Contact:
Heath Hanlin, Program Coordinator
102 Shaffer Art Building, 315-443-1033, hahanlin@syr.edu
Faculty
Heath Hanlin, Rebecca Xu, Meyer Giordano, Sarah Long, Su Hyun Nam
Description
The Bachelor of Fine Arts (B.F.A.) degree program in Computer Art and Animation is dedicated to exploring the possibilities of digital media within a fine art, exploratory, and culturally aware setting. Through instruction in 3D computer animation, electronic object creation, code-based art, sound design, and sonic art, students are mentored to become highly skilled critical thinkers producing art in individual and collaborative contexts.
In your first year, you build a strong foundation for working within the digital realm while developing an artistic voice engaged in the language of the medium. During the second year we investigate the diverse possibilities of computer art, the intensity of which is oriented by the inclination of the student and tailored through mentorship. In the third and fourth years, we bring these skills into creative focus, demanding a professional art practice that is both technically sophisticated and critically engaged.
Within the Department of Transmedia, computer art is integrated with film, art video, and art photography, allowing for a practice that is tightly focused but free to traverse a network of related disciplines. This network expands into the rest of Syracuse University, challenging you to further develop the intellectual resources needed to inform your work. Through this process you synthesize a perspective that is shaped within a web of mutual influence and discourse.

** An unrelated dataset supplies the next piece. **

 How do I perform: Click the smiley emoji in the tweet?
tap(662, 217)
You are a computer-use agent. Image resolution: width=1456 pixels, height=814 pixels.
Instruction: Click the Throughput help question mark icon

Celebrating its 30th year, the computer art program boasts alumni who are placed at some of the most prestigious animation and visual effects companies in the world-Pixar, Rhythm and Hues, Industrial Light and Magic, Lucasarts, Blizzard, Tippett Studios, Motion Picture Company, and Sony Pictures Imageworks-along with creative representation at galleries and media art festivals internationally. The program’s alumni and faculty have consistently pushed the edge publicly as to what it means to be a computer artist and continue to maintain that intensity today.